Why is it that humans request, purractically demand, purrivacy when using the facilities? Even Ellie, at the age of three, now requires the door be closed when using the little girls room. (Fun fact Ellie; all purrincesses sit on a throne!)
Purrhaps I was wrong in assuming bathroom breaks were purrime time to catch up on daily conversations. Like; how one’s day is going, what’s fur dinner, the weather, finding out what show they are bingeing, or where where kittens come furrom? All valid questions, don’t you think? But I’ve been reminded time and time again, the Oval Office is fur papurrwork purrposes only!
Why is it then when duty calls fur me, nobody gives a…poop.
Take it furrom me – you humans are supurr lucky to even have a door to close behind you.
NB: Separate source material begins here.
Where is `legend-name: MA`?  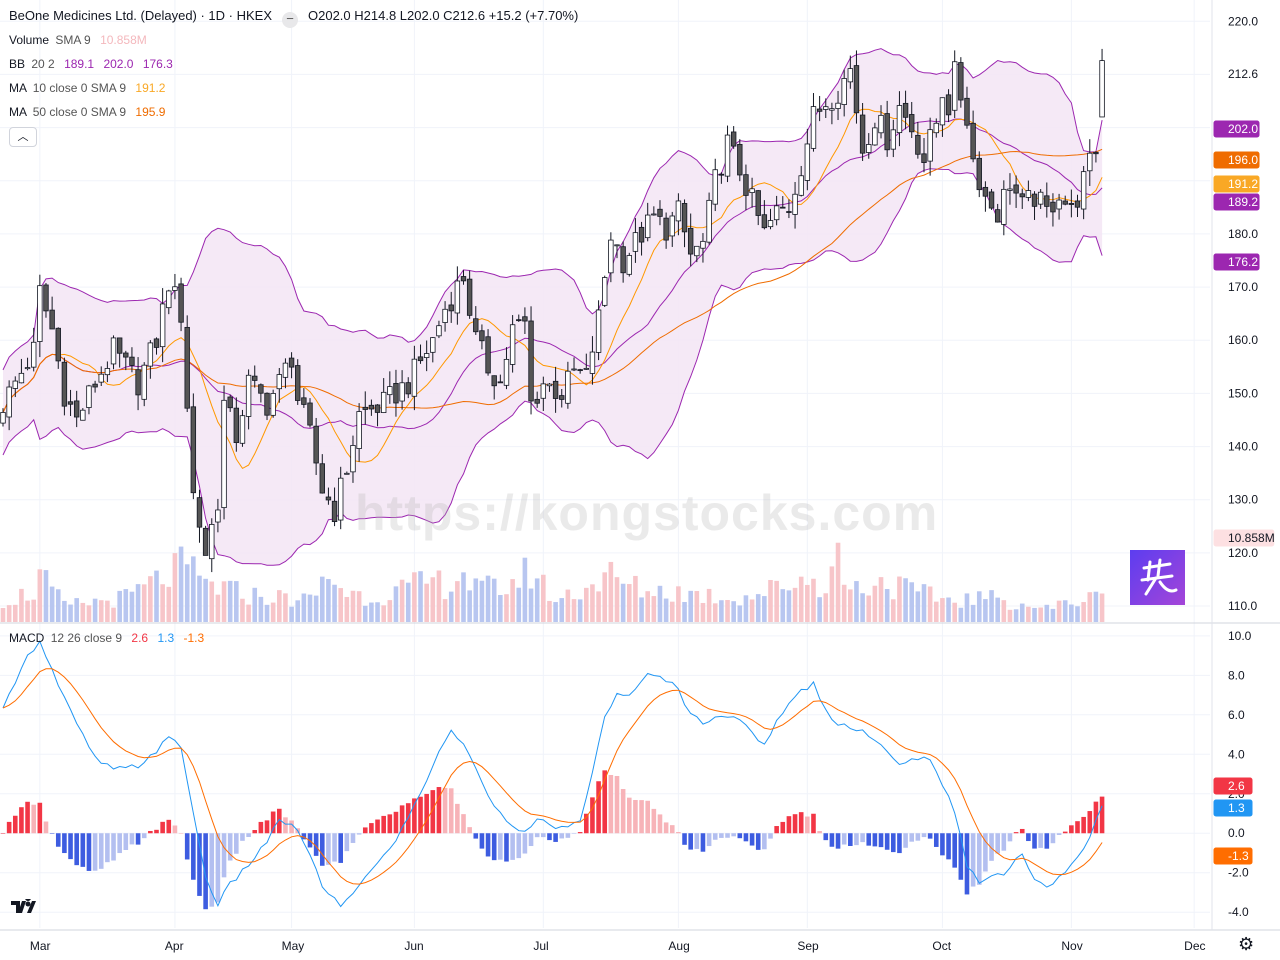 legend-name: MA is located at coordinates (18, 112).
I don’t even have hood on my litter box to resemble purrivacy. You’re able to remain seated fur the entire purrformance and flush your worries away. I have to hover and worry how clean my paws will be after cleaning up behind myself. You have purrfumes to cover up any evidence of what went down. I am sh*t outta luck. (Pardon my furrench Mom, I was really on a roll!)
Moral of the story is; next time your fellow feline furriend needs to relieve themselves, please give them the same purrivacy you expect. It’s only fair.
Now if you’ll excuse me I need to hide in the bathtub and scare the crap out of Mom!